Усатый полярный кит не хищник. У этого гиганта, вес которого в двадцать пять раз больше веса слона, нет зубов. Однако большая часть мореходцев не была уверена в миролюбивости сказочной «рыбы-кит» и посматривала на нее с некоторым опасением.
Зеленые волны, выплясывая вокруг кита, то показывали мореходцам, то вновь скрывали черную нижнюю губу чудовища, выдававшуюся под верхней. Пасть кита, длиною до трети его тела, была закрыта.
Вдруг два высоких фонтана с шумом вырвались из носовых отверстий кита. Сверкавшие на солнце струи увенчивались радужными шапками мелких брызг. Фонтаны красовались недолго. Не успел Сидорка произнести «чтоб тебя громом разразило», что на этот раз выражало восхищение, как чудесные фонтаны сгинули.
– Нету! – изумился Нестеров, протирая глаза.
– Принять вправо! – крикнул Дежнев, дабы избежать столкновения с китом.
Чудесные фонтаны снова взлетели ввысь и снова пропали. Кит дышал. Казалось, он не замечал ни кочей, ни мореходцев.

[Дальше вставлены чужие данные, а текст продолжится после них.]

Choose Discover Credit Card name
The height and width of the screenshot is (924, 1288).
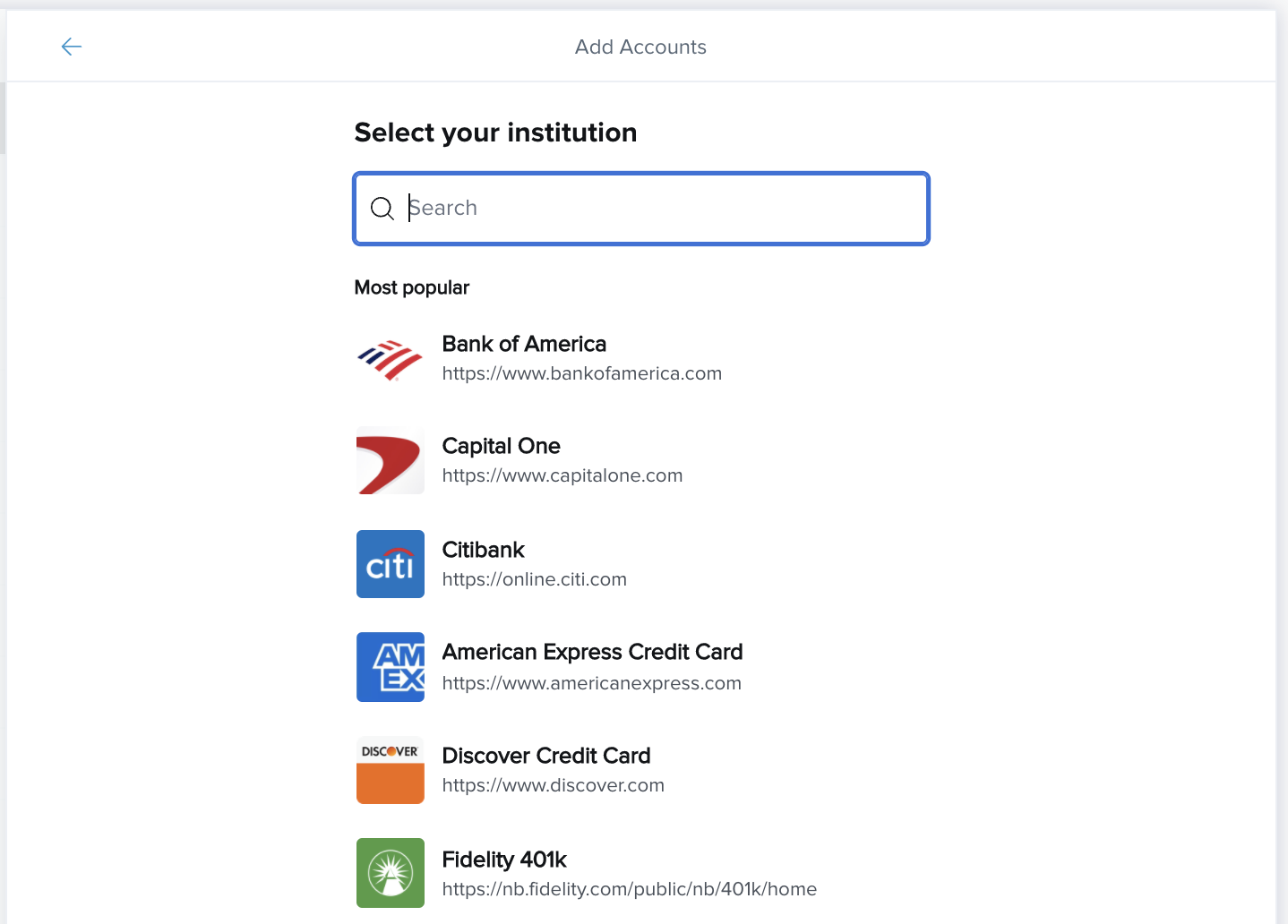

Выпустив восьмую пару фонтанов, кит шумно втянул воздух, и его голова погрузилась. Черная спина с удивительной быстротой колесом мелькнула над водой. Гигантский двухлопастный хвост взметнулся из волн и тотчас же скрылся. Кит нырнул.
– Ну как, лапшеед, то-то ты, чай, страху набрался? – пытался продолжать шутки Сидорка.
– Посмотрел бы я, Сидорка, на твою храбрость, коль бы этому дяде вздумалось вынырнуть под «Рыбьим зубом», – прищурив глаз, проговорил кочевой мастер Сидоров. – Он бы наш коч, как лягушку, из воды вышиб.
– Сила, – задумчиво проговорил Дежнев. – Кажись, такому чудовищу и бояться некого… А вон чукчи из его костей хаты делают.
– Да тут целое стадо! – закричал Иван Зырянин. – Мишка! Глянь-ко! Справа вода вверх хлещет, слева – тоже! Нас, видно, не боятся.
Мореходцы на обоих кочах толпились у бортов, наблюдая за черными головами китов и их фонтанами.
Вдруг ближайший к кочу кит, крупнейшее морское чудовище, в пасть которого могла бы войти лодка с гребцами и мачтой, гигант, казавшийся неодолимым, издал жалкий свистящий звук и бросился наутек.